Hallo ihr Lieben, danke für eure Meinungen und Gedanken. Interessant auch die Diskussion, die entstanden ist.
Zum Thema Immoportale: Ein wenig beschleicht mich auch der Gedanke, dass das Problemimmobilien sind, sich die Erben keine Arbeit machen und noch schnell abkassieren wollen. Wogegen ich mich bei einigen Immobilien frag, wie groß die Käuferschicht überhaupt noch ist (ab 1. Million bspw.). Wer so viel Geld hat, kauft vermutlich eher Wohneinheiten zum Vermieten. Glaubt ihr, dass es sich lohnt auf Inserate mit einem „Feilsch Angebot“ zu antworten?
Ich finds befremdlich, dass einige marode Häuser noch 400.000 bis 500.000 € kosten sollen. Wer soll das dann sanieren? Außer man will jahrelang auf einer Baustelle wohnen. (Btw, irgendwo stand wir hätten ein Budget von 800.000, neee, ich meinte eher, dass brauchbare Immobilien anscheinend erst ab dem Preis zu haben sind).

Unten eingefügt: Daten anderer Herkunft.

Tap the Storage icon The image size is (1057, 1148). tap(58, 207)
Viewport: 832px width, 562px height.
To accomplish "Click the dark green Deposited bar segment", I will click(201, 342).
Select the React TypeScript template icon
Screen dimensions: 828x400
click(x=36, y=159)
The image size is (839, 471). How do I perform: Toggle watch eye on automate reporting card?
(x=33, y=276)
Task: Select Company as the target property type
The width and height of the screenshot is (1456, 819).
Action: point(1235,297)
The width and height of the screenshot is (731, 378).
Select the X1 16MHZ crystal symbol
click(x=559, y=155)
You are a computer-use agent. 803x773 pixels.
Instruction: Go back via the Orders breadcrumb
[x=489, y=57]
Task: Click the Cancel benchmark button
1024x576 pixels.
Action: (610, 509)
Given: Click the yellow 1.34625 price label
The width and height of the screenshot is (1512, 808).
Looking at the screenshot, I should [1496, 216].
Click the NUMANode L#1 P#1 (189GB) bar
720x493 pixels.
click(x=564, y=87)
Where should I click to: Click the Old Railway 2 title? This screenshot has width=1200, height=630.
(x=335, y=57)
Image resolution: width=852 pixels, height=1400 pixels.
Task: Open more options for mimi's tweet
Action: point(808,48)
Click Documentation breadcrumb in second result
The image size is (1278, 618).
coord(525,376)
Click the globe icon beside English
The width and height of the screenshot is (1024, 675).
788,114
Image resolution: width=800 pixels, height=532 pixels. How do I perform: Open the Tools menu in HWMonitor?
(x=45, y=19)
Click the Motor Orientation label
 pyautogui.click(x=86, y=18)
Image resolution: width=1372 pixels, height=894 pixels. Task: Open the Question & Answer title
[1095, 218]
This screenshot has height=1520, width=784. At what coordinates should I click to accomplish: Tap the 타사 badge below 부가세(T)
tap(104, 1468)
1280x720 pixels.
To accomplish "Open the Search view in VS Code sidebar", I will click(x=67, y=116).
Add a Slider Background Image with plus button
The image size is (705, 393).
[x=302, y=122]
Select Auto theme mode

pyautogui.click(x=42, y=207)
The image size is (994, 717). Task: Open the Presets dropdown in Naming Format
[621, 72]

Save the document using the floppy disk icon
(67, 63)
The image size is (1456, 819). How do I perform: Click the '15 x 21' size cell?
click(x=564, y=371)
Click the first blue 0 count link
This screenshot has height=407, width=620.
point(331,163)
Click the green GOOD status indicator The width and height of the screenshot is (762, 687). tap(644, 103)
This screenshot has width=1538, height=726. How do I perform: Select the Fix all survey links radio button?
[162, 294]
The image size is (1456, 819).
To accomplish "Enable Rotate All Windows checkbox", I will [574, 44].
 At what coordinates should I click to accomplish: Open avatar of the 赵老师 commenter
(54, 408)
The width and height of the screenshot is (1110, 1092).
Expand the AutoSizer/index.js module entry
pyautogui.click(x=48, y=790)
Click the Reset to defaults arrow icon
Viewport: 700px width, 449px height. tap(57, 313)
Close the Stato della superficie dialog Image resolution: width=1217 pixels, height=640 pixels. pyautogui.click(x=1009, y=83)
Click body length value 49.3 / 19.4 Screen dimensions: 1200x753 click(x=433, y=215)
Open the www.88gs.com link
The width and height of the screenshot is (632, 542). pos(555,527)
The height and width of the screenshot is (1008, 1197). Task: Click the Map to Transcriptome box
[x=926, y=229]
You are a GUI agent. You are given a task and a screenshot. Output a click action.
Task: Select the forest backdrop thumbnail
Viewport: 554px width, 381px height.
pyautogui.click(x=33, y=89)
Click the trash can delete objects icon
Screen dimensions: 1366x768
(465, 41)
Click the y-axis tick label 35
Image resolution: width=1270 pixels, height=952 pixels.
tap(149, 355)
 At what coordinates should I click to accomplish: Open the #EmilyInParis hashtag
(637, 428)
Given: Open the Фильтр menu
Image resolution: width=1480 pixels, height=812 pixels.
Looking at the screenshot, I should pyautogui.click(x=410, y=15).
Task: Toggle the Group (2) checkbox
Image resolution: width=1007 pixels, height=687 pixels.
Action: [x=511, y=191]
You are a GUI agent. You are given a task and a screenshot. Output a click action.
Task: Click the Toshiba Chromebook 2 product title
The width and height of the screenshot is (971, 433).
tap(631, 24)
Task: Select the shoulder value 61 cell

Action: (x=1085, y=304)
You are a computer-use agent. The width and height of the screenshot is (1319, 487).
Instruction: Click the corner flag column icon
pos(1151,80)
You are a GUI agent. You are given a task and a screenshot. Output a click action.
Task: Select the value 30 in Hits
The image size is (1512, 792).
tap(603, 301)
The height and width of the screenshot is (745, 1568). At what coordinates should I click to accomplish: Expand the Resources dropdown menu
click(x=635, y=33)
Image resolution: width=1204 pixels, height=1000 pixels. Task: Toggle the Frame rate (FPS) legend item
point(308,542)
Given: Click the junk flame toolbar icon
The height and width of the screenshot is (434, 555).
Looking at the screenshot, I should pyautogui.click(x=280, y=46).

Wir wollen das Haus auch selbst bewohnen, es ist keine Kapitalanlage. Würdet ihr dann eher zu Neubauten raten? Baugebiete fänden wir auch interessant und dann mit einem Bauträger arbeiten.
Meine Erfahrung: In den einschlägigen Portalen (z. B. Immonet) landet oft nur Schrott, den sonst keiner kaufen will. Die guten Angebote sind oft weg, bevor diese überhaupt im Netz stehen. Ich würde da andere Quellen bevorzugen.
Einige sehr gute Anregungen zu alternativen Quellen sind hier auch schon gefallen…finde ich einen guten Ansatz.